[Extracted records]

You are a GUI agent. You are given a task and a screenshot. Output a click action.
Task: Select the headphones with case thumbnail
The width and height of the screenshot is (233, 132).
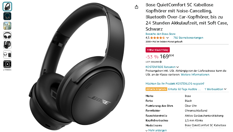pos(7,55)
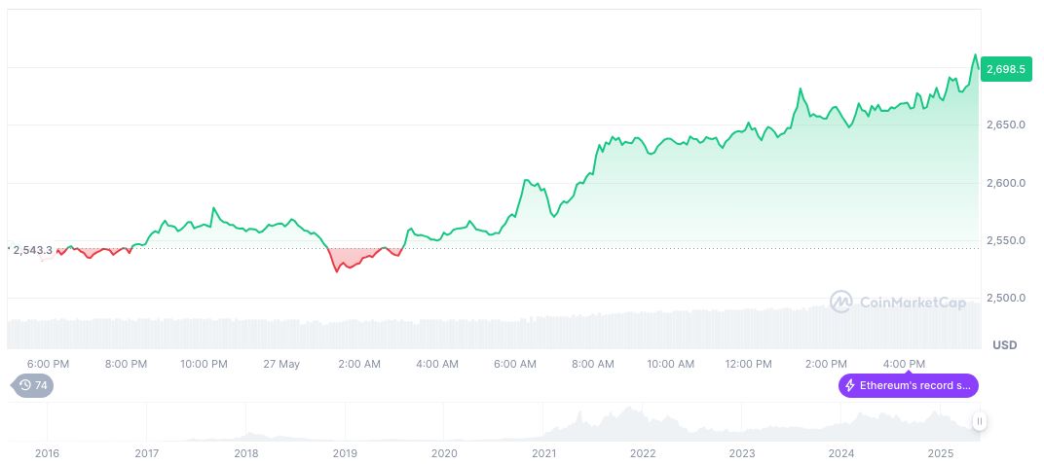
Task: Click the history clock icon badge showing 74
Action: coord(33,386)
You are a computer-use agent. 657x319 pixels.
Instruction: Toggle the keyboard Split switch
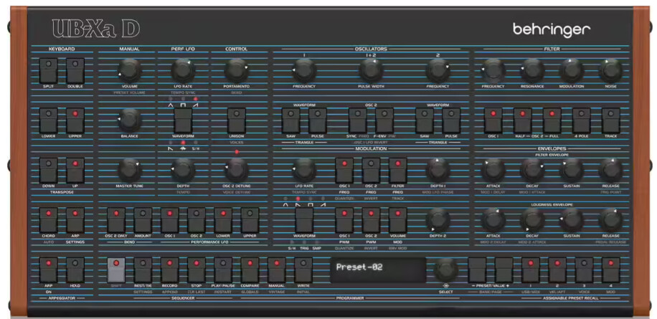(48, 72)
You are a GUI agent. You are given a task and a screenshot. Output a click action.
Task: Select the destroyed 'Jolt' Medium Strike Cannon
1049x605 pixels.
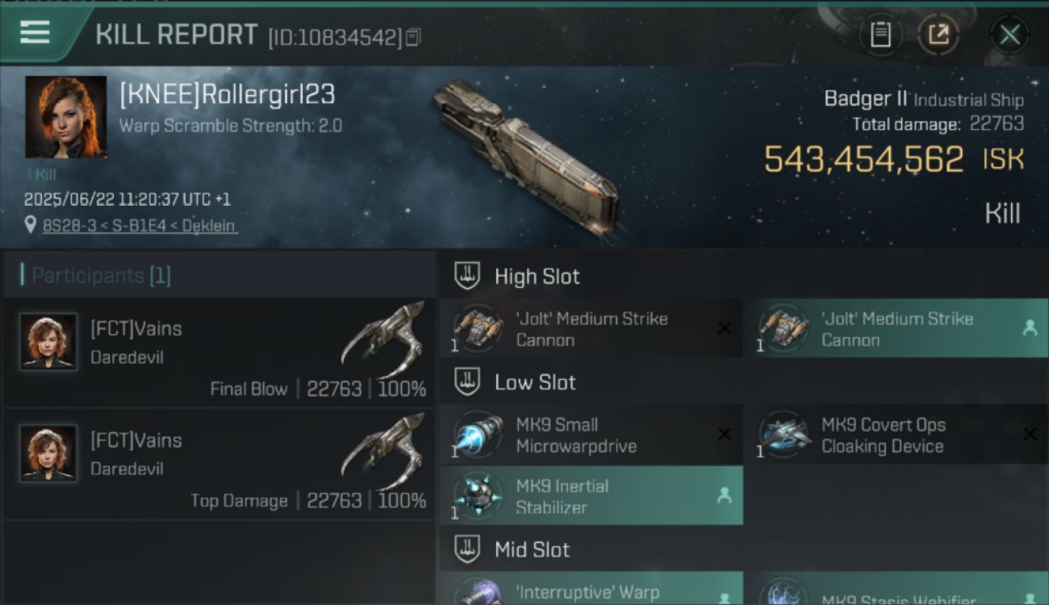[591, 328]
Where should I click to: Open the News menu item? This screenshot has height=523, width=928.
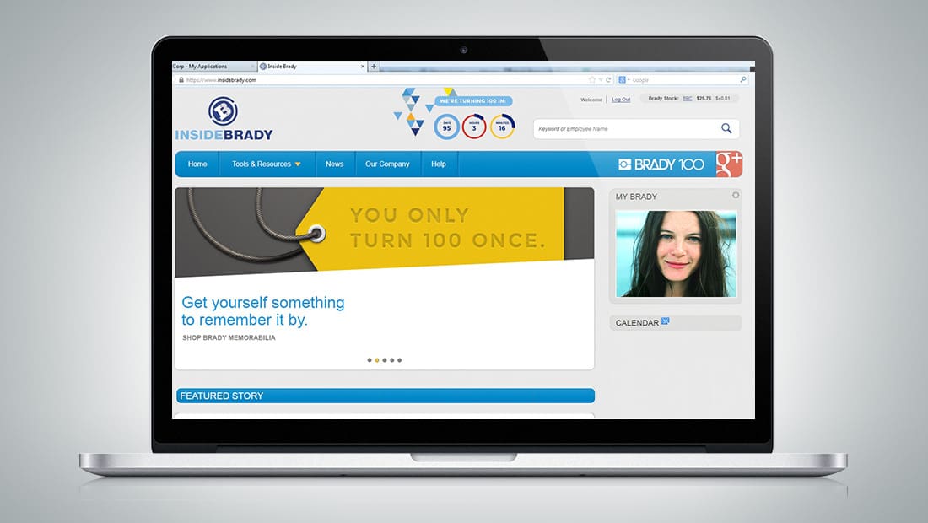334,164
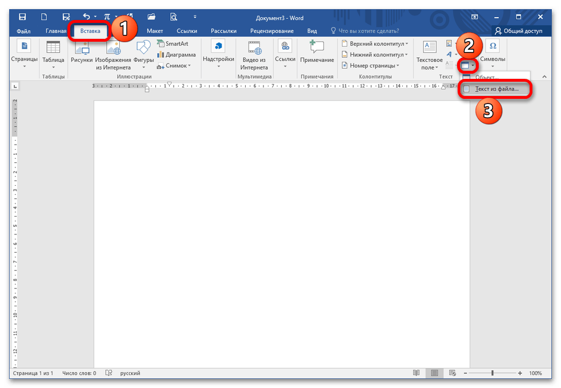561x388 pixels.
Task: Open the Вставка ribbon tab
Action: click(x=90, y=31)
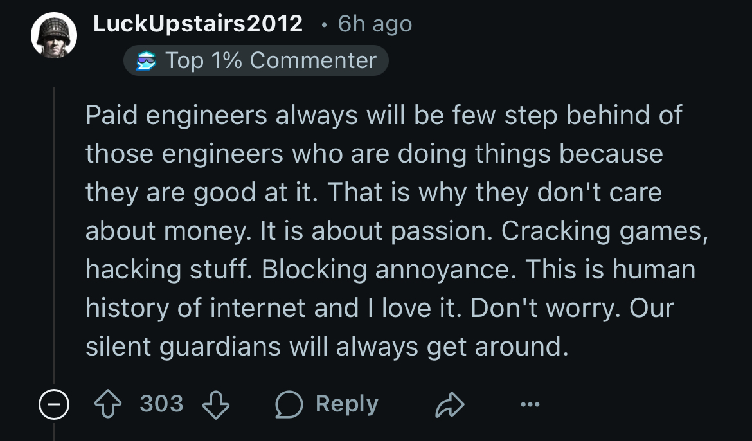Image resolution: width=752 pixels, height=441 pixels.
Task: Open the soldier helmet profile avatar
Action: [x=54, y=37]
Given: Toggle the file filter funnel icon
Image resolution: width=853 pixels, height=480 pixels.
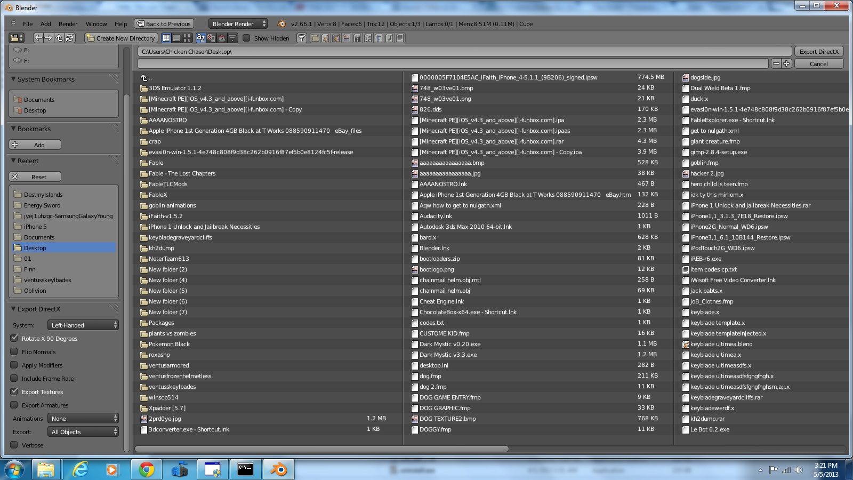Looking at the screenshot, I should pos(302,38).
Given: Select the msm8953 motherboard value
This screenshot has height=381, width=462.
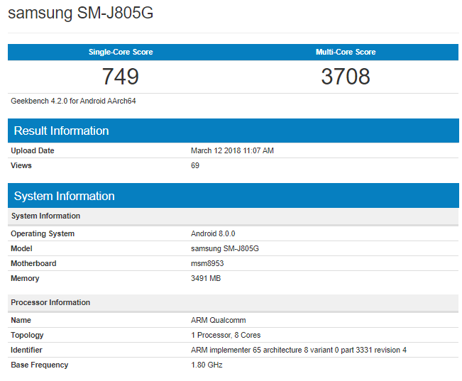Looking at the screenshot, I should pos(207,263).
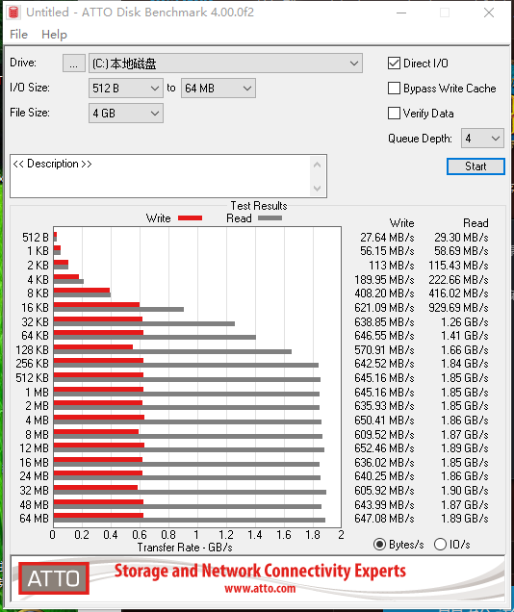Open the Queue Depth dropdown

(x=482, y=139)
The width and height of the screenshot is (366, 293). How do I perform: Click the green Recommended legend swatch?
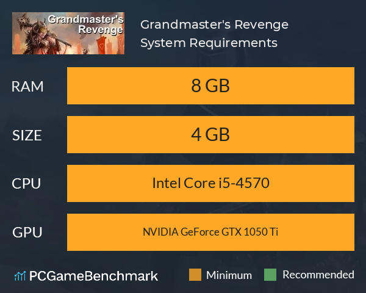point(270,275)

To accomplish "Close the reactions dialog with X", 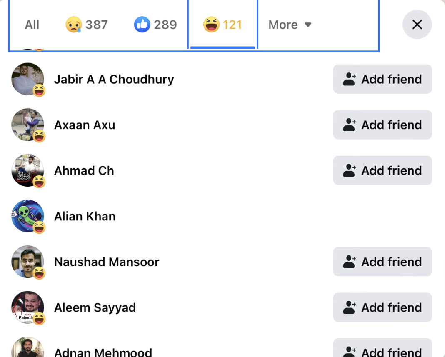I will (417, 25).
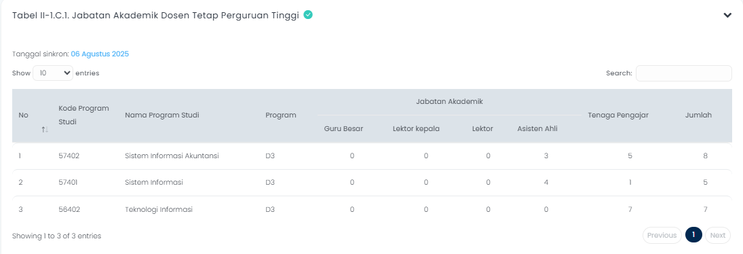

*What the task asks*
For the string "Select", count the lines of the entries above that include it; answer with the number only.

*Response to the task*
3